*THE TASK:* Return all the entries word for word.

(Records from a collection)

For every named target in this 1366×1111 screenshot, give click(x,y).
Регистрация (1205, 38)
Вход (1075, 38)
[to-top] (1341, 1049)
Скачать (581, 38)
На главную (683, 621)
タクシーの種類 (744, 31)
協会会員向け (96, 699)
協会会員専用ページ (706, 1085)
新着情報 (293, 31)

*THE ANSWER:*
For every named target in this 1366×1111 screenshot, give click(x,y).
Регистрация (1205, 38)
Вход (1075, 38)
[to-top] (1341, 1049)
Скачать (581, 38)
На главную (683, 621)
タクシーの種類 (744, 31)
協会会員向け (96, 699)
協会会員専用ページ (706, 1085)
新着情報 (293, 31)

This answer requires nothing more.